|The Dialogue of Multiculturalism: Encyclopedic Art Museums in the United States, and Their Non-Western Exhibitions|
Uploaded by: Arts Administration Program
Pockets: Arts Administration Program Theses (Permission Required), Arts Administration: General, Community Arts, Cultural & Urban Planning, International, Multiculturalism, Visual Arts, Museums, Crafts
Tags: Art Museum, community, culture, exhibition, Multiculturalism
Description/Abstract: Under a backdrop of globalization, art museums are increasingly called upon to broaden their accessibility and connect to a greater, more diverse population in the United States. This thesis focuses on how three museums in the New York City – specifically the Metropolitan Museum of Art, the Brooklyn Museum of Art, and the Queens Museum – do so by developing and planning for non-Western and culturally specific exhibitions.
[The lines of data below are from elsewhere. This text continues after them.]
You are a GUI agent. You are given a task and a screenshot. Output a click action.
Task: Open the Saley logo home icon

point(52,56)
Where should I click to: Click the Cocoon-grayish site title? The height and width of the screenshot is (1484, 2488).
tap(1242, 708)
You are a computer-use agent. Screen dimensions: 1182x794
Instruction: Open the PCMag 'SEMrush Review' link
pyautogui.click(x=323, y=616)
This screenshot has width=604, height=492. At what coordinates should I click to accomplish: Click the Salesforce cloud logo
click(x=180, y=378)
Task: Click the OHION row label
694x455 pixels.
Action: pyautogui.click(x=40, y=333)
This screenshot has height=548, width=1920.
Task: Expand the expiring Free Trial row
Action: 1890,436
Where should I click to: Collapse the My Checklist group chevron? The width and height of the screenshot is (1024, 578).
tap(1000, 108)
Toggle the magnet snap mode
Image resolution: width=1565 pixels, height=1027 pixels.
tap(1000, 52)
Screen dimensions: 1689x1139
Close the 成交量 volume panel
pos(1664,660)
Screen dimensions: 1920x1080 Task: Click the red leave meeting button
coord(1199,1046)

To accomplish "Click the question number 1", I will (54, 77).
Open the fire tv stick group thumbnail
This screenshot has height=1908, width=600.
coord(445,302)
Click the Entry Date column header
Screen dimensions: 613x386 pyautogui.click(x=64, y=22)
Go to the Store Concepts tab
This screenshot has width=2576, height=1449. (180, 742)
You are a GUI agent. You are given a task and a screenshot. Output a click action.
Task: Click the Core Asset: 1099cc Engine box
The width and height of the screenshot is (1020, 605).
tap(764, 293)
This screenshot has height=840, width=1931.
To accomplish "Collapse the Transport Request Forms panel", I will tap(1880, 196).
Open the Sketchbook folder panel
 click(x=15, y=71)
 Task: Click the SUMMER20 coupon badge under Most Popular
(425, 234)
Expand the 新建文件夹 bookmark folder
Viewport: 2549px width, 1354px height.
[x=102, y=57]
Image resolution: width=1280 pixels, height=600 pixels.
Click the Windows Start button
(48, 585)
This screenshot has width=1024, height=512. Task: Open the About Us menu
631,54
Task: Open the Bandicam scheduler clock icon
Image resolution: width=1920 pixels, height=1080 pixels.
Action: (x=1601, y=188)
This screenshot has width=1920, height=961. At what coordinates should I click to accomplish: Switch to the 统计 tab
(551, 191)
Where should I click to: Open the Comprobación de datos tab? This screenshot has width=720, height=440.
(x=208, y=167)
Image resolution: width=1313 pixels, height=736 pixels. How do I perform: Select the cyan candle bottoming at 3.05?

The three exhibitions studied via interviews with educational and curatorial staff are China: Through the Looking Glass, Ai Weiwei: According to What?, and Queens International 2016, respectively. Across three chapters, I introduce, study, compare, and analyze how these three institutions handle the challenges, risks, and opportunities in their exploration of multiculturalism. The thesis finds that curatorial planning and educational programming do not always meet consensus when the purpose of an exhibition drifts away from the mission or when the mission is relatively broad and vague. Meanwhile, art museum administrators hold different understanding of diversity, and the deviating beliefs usually arise from the leaders’ visions and the organization’s main mission. However, this difference also indicates that art museums have realized the predicament of cultural organizations facing demographic shifts, and hence may lead to a better possibility of success in cultural reformation.